The strongest case each way
For · GreensThe bill is cruel and should be scrapped: the government's own modelling shows it would push about 241,000 people off the NDIS by 2031 and cut nearly $40 billion, while forcing people with permanent disabilities to repeatedly prove them and stripping supports needed to shower, keep a job or leave the house. Nearly every inquiry witness said it should not pass, and the government could raise the money elsewhere instead of cutting disability supports.
Against · Government (Labor)The NDIS is growing unsustainably — projected to cost around $100 billion a year by the middle of next decade — and a right that can't be sustained is a right denied. The reforms tackle fraud, clarify who the scheme is for, invest $10 billion in supports outside the scheme, and reset community-participation spending to 2023 levels; the scheme will still grow and stay the most comprehensive disability support in the OECD. Claims that supports are being removed entirely are false.
Mixed · CoalitionThe bill as written is not fit for purpose and frightened witnesses who fear for their lives, but the government has failed to even quantify how much fraud exists, ignored thin markets in the regions and given the minister sweeping powers. The Coalition wants a six-month inquiry and proper amendments rather than ramming it through — but did not vote for the Greens' motion to withdraw it entirely.

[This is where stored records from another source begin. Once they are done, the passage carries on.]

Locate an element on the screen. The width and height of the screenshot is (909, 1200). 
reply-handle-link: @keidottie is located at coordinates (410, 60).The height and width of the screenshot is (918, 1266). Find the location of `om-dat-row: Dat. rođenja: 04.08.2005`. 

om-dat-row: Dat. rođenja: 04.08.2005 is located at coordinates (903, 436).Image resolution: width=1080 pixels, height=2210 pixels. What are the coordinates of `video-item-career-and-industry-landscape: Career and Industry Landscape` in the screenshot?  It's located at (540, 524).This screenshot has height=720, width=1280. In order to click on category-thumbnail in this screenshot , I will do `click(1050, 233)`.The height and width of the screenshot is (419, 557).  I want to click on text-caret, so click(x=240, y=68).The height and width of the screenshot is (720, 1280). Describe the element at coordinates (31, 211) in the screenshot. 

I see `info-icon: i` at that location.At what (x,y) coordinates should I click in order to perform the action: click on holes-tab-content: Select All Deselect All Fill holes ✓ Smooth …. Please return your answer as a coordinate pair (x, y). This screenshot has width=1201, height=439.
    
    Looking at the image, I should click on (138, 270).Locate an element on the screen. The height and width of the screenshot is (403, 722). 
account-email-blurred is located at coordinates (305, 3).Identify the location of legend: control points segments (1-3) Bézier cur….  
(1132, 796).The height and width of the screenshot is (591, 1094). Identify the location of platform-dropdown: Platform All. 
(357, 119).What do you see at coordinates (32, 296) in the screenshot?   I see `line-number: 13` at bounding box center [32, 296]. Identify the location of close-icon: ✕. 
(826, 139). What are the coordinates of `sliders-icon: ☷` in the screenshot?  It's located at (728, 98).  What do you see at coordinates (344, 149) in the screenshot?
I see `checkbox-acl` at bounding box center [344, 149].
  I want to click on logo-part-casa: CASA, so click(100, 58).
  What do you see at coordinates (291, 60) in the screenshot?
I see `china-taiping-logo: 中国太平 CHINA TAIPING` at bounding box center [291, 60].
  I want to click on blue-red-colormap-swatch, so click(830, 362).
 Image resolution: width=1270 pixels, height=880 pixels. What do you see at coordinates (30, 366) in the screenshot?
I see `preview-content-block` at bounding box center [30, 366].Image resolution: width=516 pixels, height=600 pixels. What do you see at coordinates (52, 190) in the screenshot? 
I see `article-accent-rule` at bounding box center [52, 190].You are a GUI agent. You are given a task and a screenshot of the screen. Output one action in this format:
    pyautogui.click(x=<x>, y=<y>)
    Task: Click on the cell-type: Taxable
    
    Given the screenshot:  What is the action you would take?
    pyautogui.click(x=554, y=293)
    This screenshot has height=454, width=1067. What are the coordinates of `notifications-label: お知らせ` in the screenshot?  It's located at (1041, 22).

Mixed · David Pocock (Ind)Reform is genuinely needed — the scheme must be sustainable, well governed and protected from fraud, and participants themselves say savings can be found. But the bill hands the minister power to cut personal, social and community supports by up to 99% with almost no safeguards, and cutting community participation risks the isolation that leaves people unsafe. The inquiry should be extended for proper scrutiny.